La elección de Ollanta Humala ha dejado el sabor amargo de un sinfín de comentarios racistas en las redes sociales. El psicoanalista Jorge Bruce, recientemente entrevistado por Patricia del Río, en RPP(*), señala que la virulencia del odio manifestado es una manera de negar al otro y, en última instancia, de aniquilarlo. Más allá de volver a poner sobre el tapete nuestra nauseabunda y endémica tendencia a discriminar al otro, por su tez o condición social, esta irritación discursiva traduce un sentimiento colectivo, capitalino y paranoico, de amenaza. ¿Amenazados de qué y amenazados por quiénes?
Muchos electores tuvieron que hacer de tripas corazón en la segunda vuelta y optar por uno de los candidatos que fueron elegidos por una entidad desconocida, masiva y a todas luces reivindicadora, que les impuso una decisión por lo menos pavorosa. Es decir, se materializó una voluntad nacional, invisible pero vigente, que remeció las certezas de un consenso social y político en cuanto al buen uso de la bonanza peruana. Aquella presencia fantasmagórica e impalpable para Lima optó por un destino colectivo con el cual muchos no se identificaron o incluso rechazaron pero que sin embargo acatarán por impotencia, conformismo o incluso virtud cívica. Acorralados, los hay que se sienten ahora forzados a vivir en un proyecto país que no eligieron o castigados por una muchedumbre enigmática que ha tomado cuerpo y consistencia.

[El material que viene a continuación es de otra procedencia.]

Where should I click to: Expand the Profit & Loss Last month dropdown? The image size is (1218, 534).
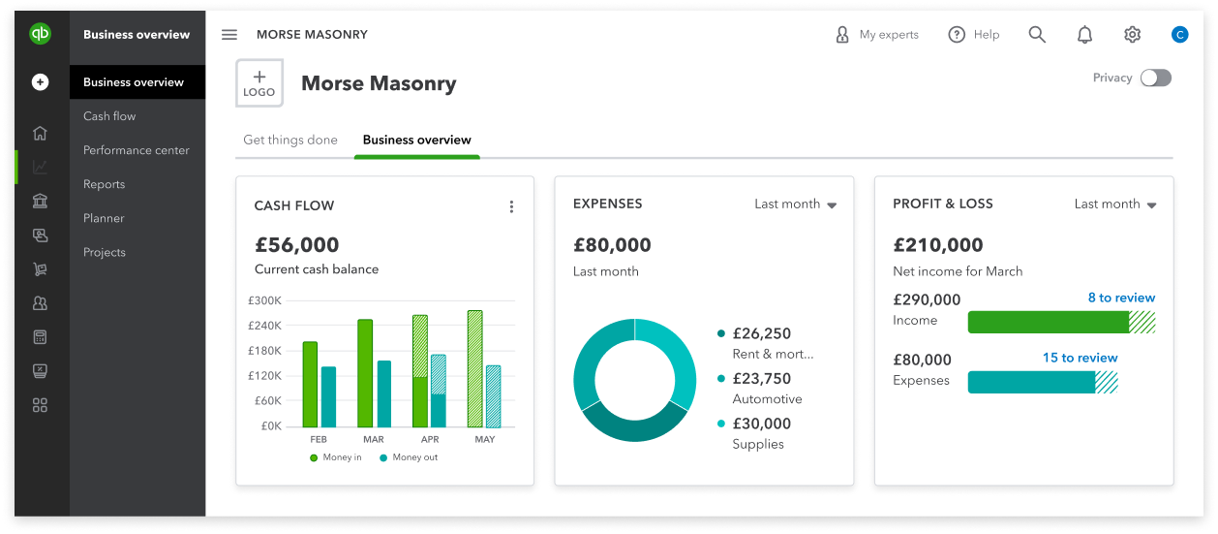click(1115, 204)
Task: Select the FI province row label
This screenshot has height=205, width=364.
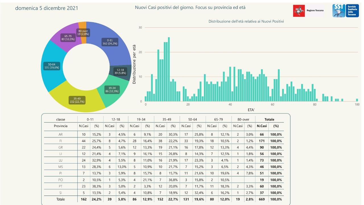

El afecto racista en las redes sociales, dentro de la coyuntura actual, proviene en gran medida de este surgimiento del otro, despreciado y negado, que ha transitado del silencio a la voz, de la mansedumbre a la intemperancia, es decir, de la muerte a la vida política. Los insultos funcionan como un exorcismo para que el alma o voluntad popular descanse en paz, es decir, para que regrese a su virtualidad o inexistencia. El miedo capitalizado por los medios de comunicación potencializa uno preexistente, el ser destronados de una hegemonía social, racial y económica, cuyas resabidas y apocalípticas declinaciones fueron, por ejemplo, el robo de la propiedad privada y la nacionalización. Estos términos, más allá de su sentido literal, cristalizan un temor que opone lo privado y lo nacional como dos categorías antagónicas e irreconciliables. “Nacionalizar”, en ese sentido, rima inconscientemente con una desposesión a favor de una colectividad espectral, polifacética y provinciana que ha determinado en buena cuenta el cauce de una campaña electoral orientada hacia la salvaguarda de la economía individual, como las AFP. “Nacionalizar”, en ese sentido, rima inconscientemente con dejar que ese otro acceda a la palestra pública, comparta protagonismo mediático e incluso se dé el lujo de la igualdad.
Individuo y colectivo parecen tener conceptos divergentes en cuanto a la representatividad nacional tanto así que la minoría electora, habiendo transitado de la omnipotencia a la impotencia, ha expresado su venenosa inconformidad con la mayoría electora por medio de improperios y despotriques racistas que buscan negar, enterrar y desaparecer simbólicamente a la persona de Ollanta Humala y a aquella intolerable chusma que se atrevió a rebatir sus certezas. Las redes sociales, como canal de expresión, han pretendido “corroborar” la dudosa legitimidad del escupitajo posteado dentro de una red de usuarios que confunde consenso y pertinencia.
En ese sentido, la arremetida mediática contra ese otro que ahora y más que nunca los rodea y gobierna corresponde a un encarnizamiento, inútil e ilusorio, con palabras sañudas y filudas que mutilan más al que hace uso de ellas que al supuesto aludido.